Copy the stretch of the 17th Empire Awards text from "- The logo for" through "Soldier Spy (3)", word for word.

§ Reading passage

————————

- The logo for the 17th Empire Awards
- Date: 25 March 2012
- Site: Grosvenor House Hotel, London, England
- Hosted by: Lauren Laverne; Chris Hewitt;

Highlights
- Best Film: Harry Potter and the Deathly Hallows – Part 2
- Best British Film: Tinker Tailor Soldier Spy
- Most awards: Tinker Tailor Soldier Spy (3)
- Most nominations: Drive, Harry Potter and the Deathly Hallows – Part 2 and Tinker Tailor Soldier Spy (5)

= 17th Empire Awards =

2012 British film awards ceremony

The 17th Empire Awards ceremony (officially known as the Jameson Empire Awards), presented by the British film magazine Empire, honoured the best films of 2011 and took place on 25 March 2012 at the Grosvenor House Hotel in London, England. During the ceremony, the Empire presented Empire Awards in 13 categories as well as three honorary awards. The awards for The Art of 3D, the new Best Male Newcomer and Best Female Newcomer (replacing the Best Newcomer award) and the honorary Empire Legend Award were first introduced this year. English Radio DJ Lauren Laverne and Empire magazine's news editor Chris Hewitt co-hosted the show, marking the first time for each and the first time the show was co-hosted. The awards were sponsored by Jameson Irish Whiskey for the fourth consecutive year.

In related events, Empire and Jameson Irish Whiskey held the 3rd Done In 60 Seconds Competition Global Final on March 23, 2012 at the London Film Museum, London, England. The team of judges consisted of Empire editor-in-chief Mark Dinning, Sky Movies Premiere English presenter Alex Zane, Irish actor and comedian Chris O'Dowd and English director Gareth Edwards, which selected from a shortlist of 28 nominees the five Done In 60 Seconds Award finalists that were invited to the Empire Awards where the winner was announced.

————————

§ Data extract
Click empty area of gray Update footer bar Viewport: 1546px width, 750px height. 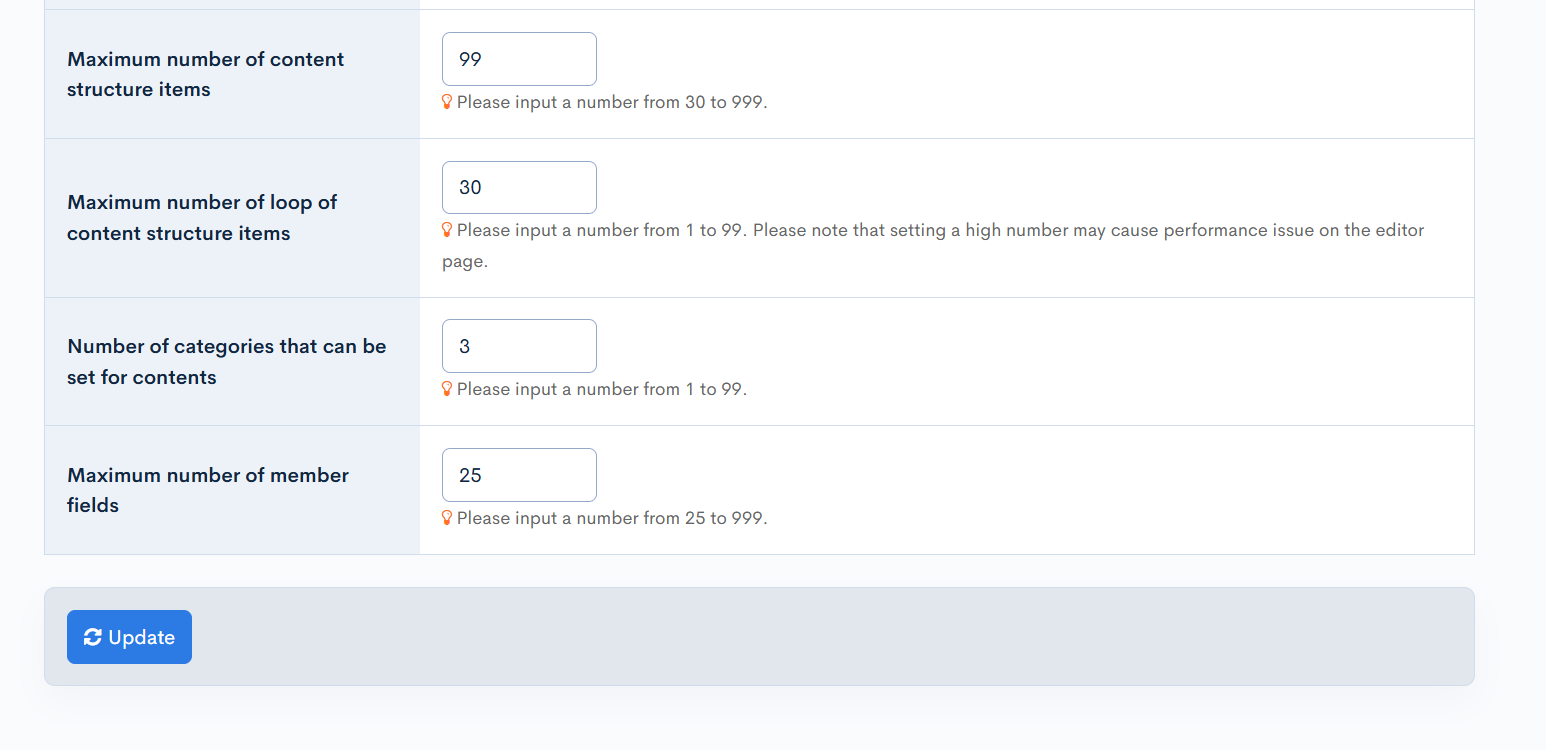[800, 637]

————————

§ In response
- The logo for the 17th Empire Awards
- Date: 25 March 2012
- Site: Grosvenor House Hotel, London, England
- Hosted by: Lauren Laverne; Chris Hewitt;

Highlights
- Best Film: Harry Potter and the Deathly Hallows – Part 2
- Best British Film: Tinker Tailor Soldier Spy
- Most awards: Tinker Tailor Soldier Spy (3)